Pentagon zaapelował do Rosji o umożliwienie przeprowadzenia rzetelnego śledztwa w sprawie ataku chemicznego w syryjskim mieście Aleppo, który miał miejsce w nocy z soboty na niedzielę - poinformował rzecznik Pentagonu Sean Robertson.

Oczekujemy zapewnienia, że reżim syryjski nie użyje fałszywych pretekstów do zerwania zawieszenia broni i rozpoczęcia ofensywy na Idlib. Wzywamy Rosję, aby zapewniła bezpieczeństwo ekspertom Organizacji ds. Zakazu Broni Chemicznej, aby mogli oni zbadać okoliczności ataku chemicznego. Apelujemy także, aby śledztwo zostało jak najszybciej przeprowadzone - oświadczył w komunikacie Pentagonu Sean Robertson.
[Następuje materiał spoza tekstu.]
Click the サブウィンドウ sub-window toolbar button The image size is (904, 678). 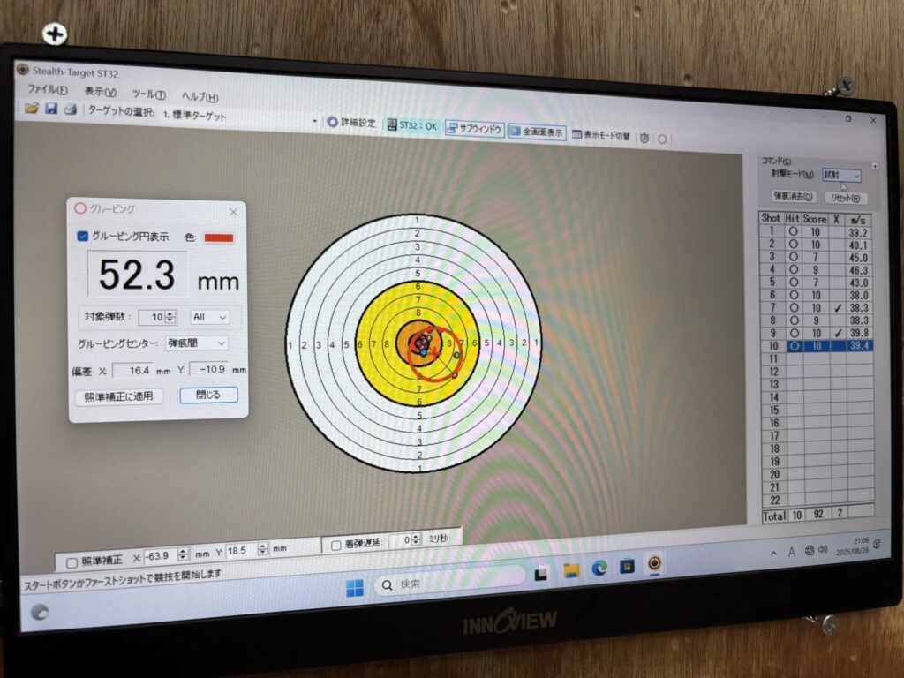[475, 129]
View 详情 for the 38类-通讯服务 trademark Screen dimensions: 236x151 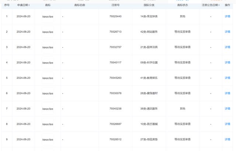pos(228,109)
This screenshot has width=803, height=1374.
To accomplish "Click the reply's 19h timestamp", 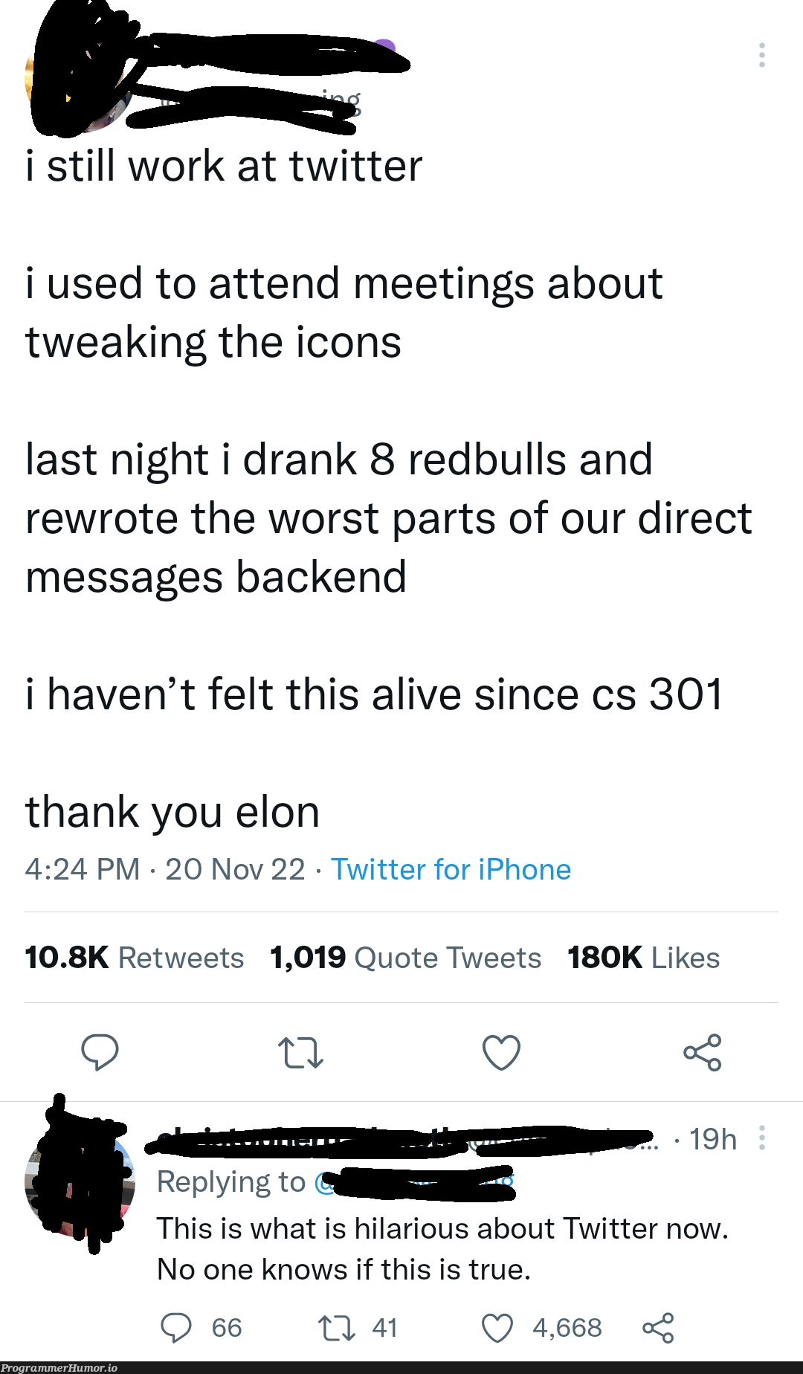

W wyniku ataku z użyciem broni chemicznej w mieście Aleppo w północno-zachodniej Syrii poszkodowanych zostało ponad 100 osób. To największa liczba poszkodowanych w Aleppo, od kiedy siły rządowe i ich sojusznicy odbiły to miasto z rąk rebeliantów przed dwoma laty. 

Damaszek i Moskwa oskarżyły o atak siły syryjskiej opozycji. Rebelianci i przedstawiciele opozycji zaprzeczyli, że dokonali ataku chemicznego w Aleppo; i oskarżyli rząd w Damaszku o próbę podkopania zawieszenia broni.